Recalcification time (RT) was assessed using a SpectraMax microplate ELISA reader (Molecular Devices®, Sunnyvale, CA, USA) as described by Ribeiro and coworkers [32]. The procedure allows to follow clot formation and to use kinetic parameters for the coagulation process. Previously, 50 μL of human citrated platelet-poor plasma was incubated for 5 min, with 80 μL of 20 mM HEPES, pH 7.4, with or without (control) varied amounts of fractions (1, 10, 25, 50 and 100 μg/mL).

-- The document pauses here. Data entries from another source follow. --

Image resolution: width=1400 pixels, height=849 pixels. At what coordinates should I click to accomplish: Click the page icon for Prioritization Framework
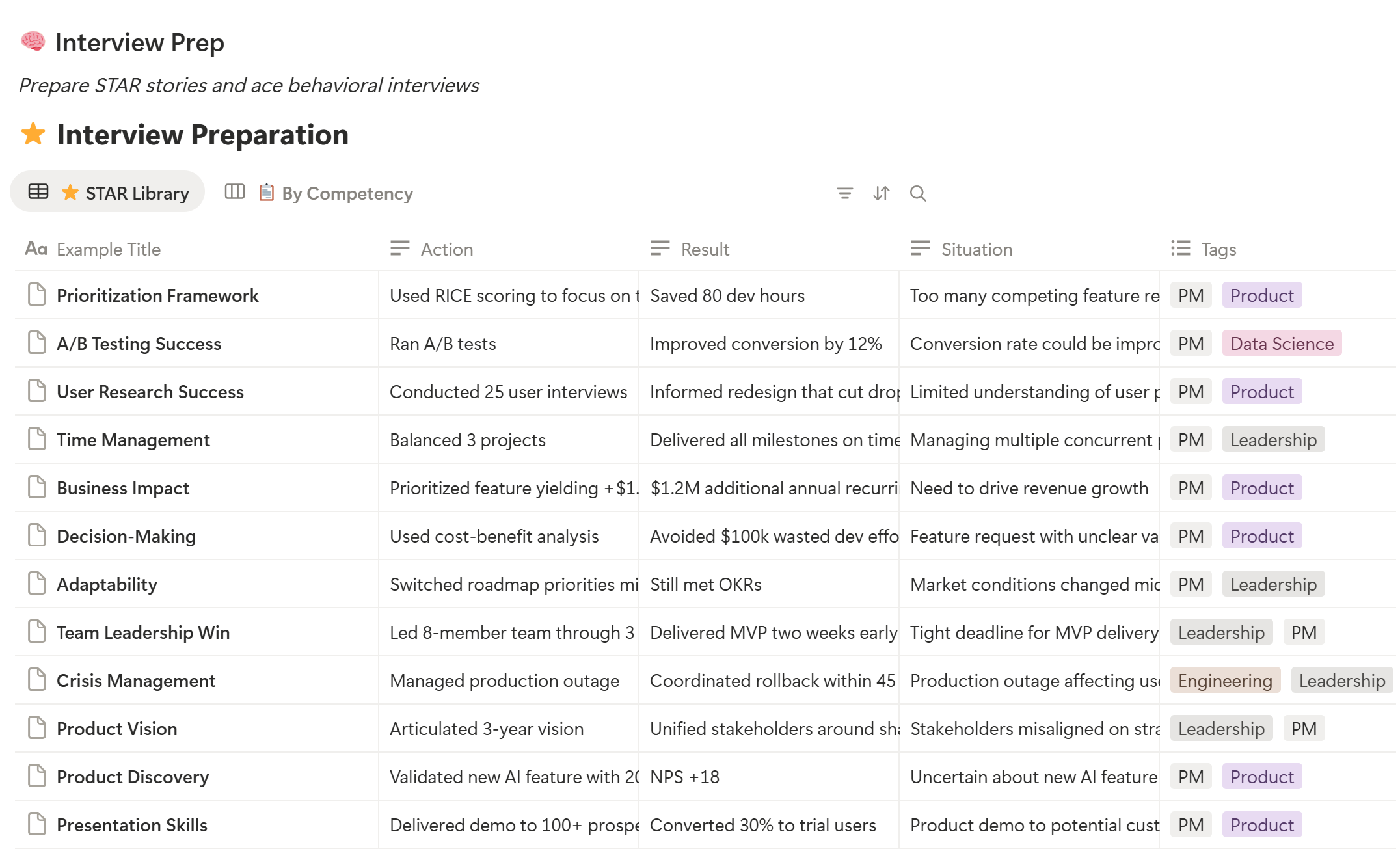point(37,295)
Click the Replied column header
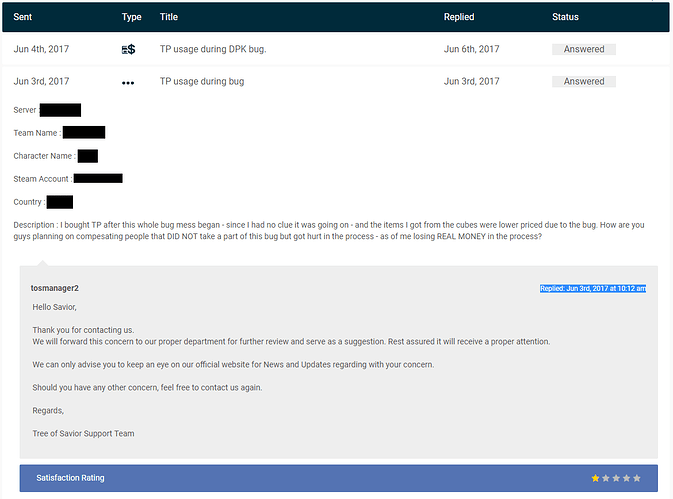Screen dimensions: 673x499 pyautogui.click(x=460, y=17)
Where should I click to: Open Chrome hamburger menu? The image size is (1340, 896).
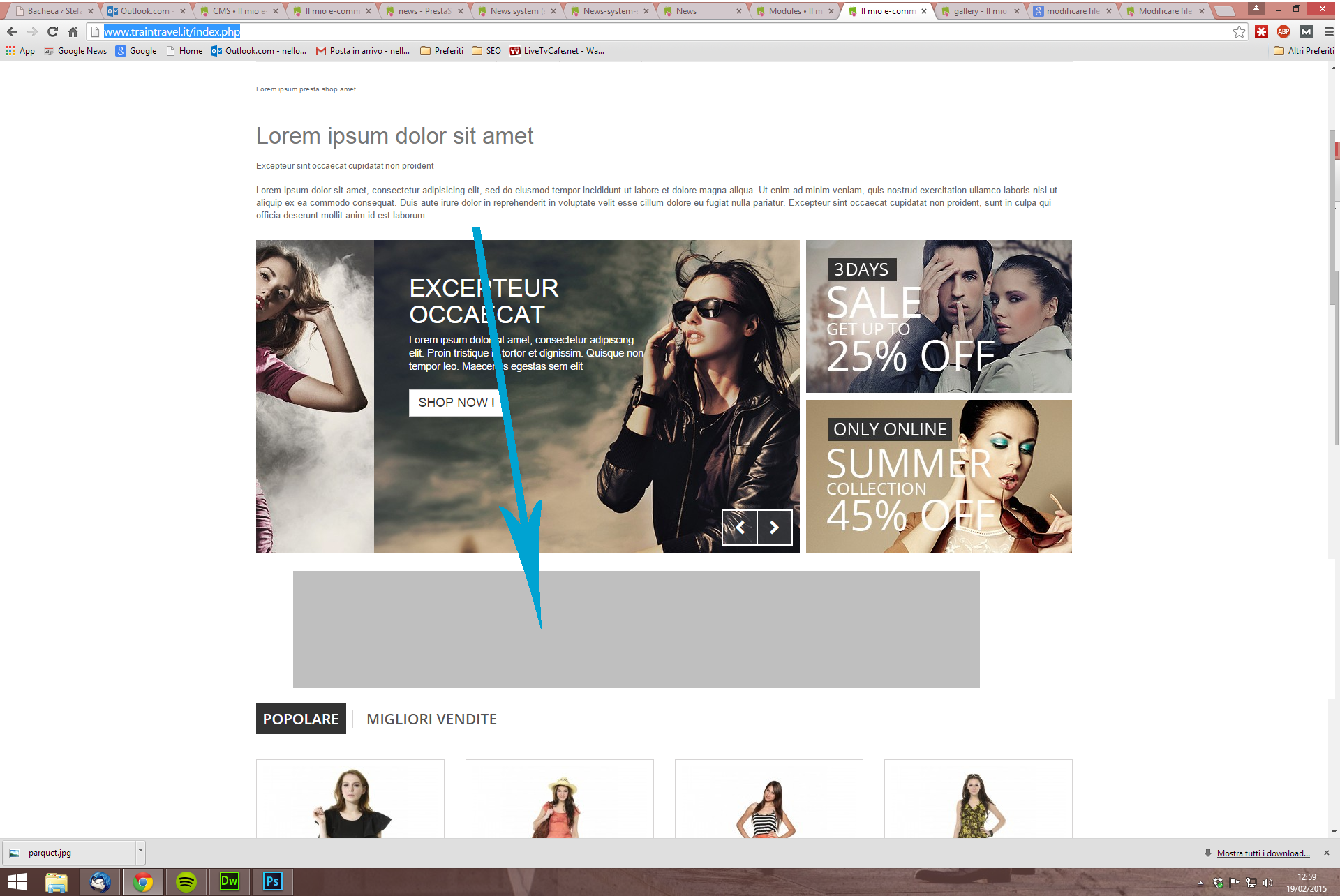point(1329,31)
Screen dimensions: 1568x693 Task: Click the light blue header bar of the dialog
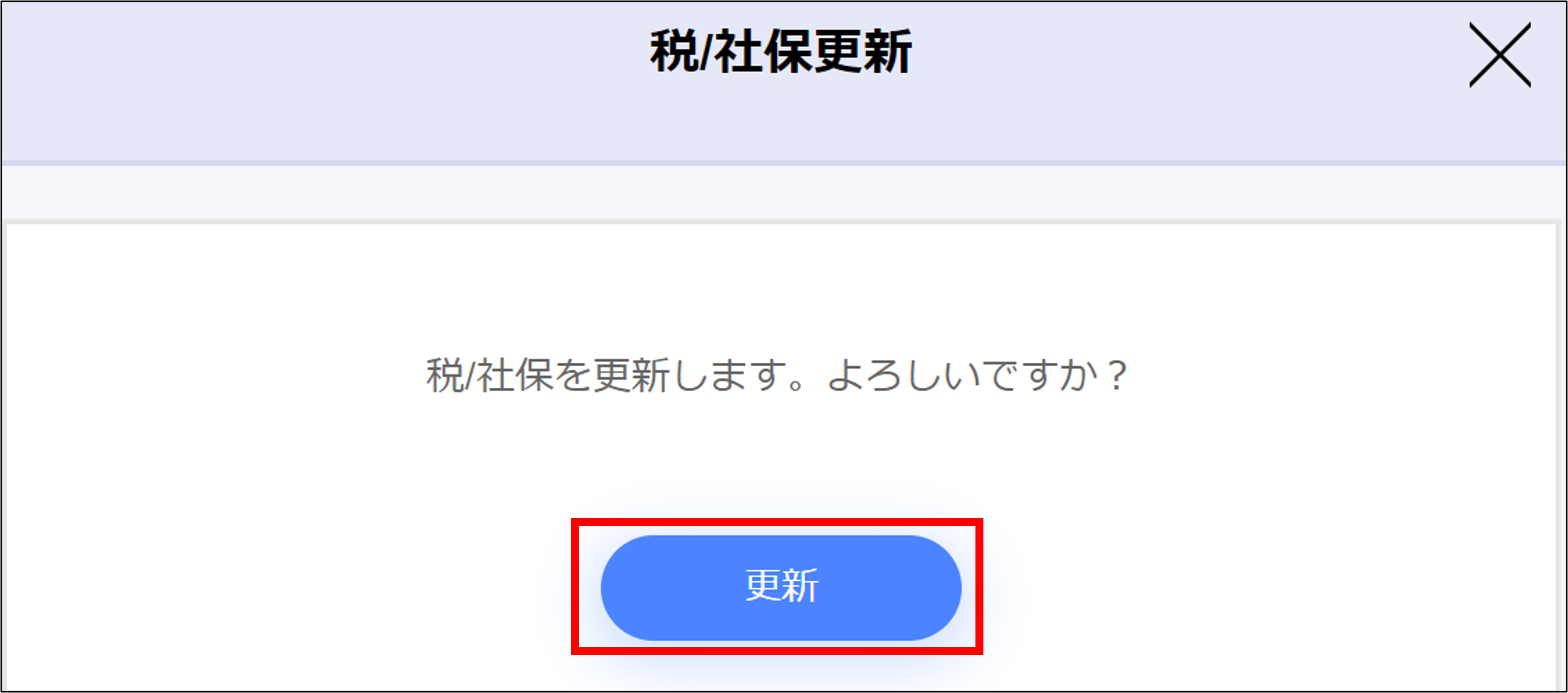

Coagulation was triggered by adding CaCl2 to a final concentration of 10 mM, and clot formation was analyzed at 37 °C in the SpectraMax system at 650 nm taken at 15-s intervals, for 20 min. The final percentage of DMSO (0.25%) was proven not to affect blood coagulation. Clotting is indicated as a fast and sharp increase in the absorbance after a lag phase. A variation of 0.05 in the absorbance value (onset time) was defined as a measure of recalcification time, using the module included in the instrument’s software.

3.9. Statistical Analysis

The in vitro experiments were carried out with n = 3, while cell culture experiments were conducted with n = 6 in two independent experiments. Data were expressed as mean ± standard error of the mean (SEM). The results were evaluated by one-way analysis of variance (ANOVA) followed by Tukey’s Post Hoc Test.

4. Conclusions

In summary, this work sheds new light on the study of the marine sponge Haliclona tubifera, an abundant species from the southern Brazilian coast. We screened fractions obtained from the crude extract of H. tubifera along with their effects on human cancer cell lines, free radical and on blood coagulation in order to identify the main active fraction. The results demonstrate a potential cytotoxic activity in human glioma and neuroblastoma cell lines and also a strong antioxidant capacity of the sphingosines fraction. Moreover, our findings showed that this fraction exerts a significant anticoagulant effect using human citrated plasma samples. In addition, the relationship between the cytotoxic and anticoagulant activity of the sphingosines fraction of H. tubifera opens up perspectives for the research of new therapeutic modalities in the cancer therapy. Thus, our findings support to evaluate the biological effects of sphingoid bases previously isolated, and also to keep working on the isolated sphingoid bases from the EtOAc fraction of H. tubifera.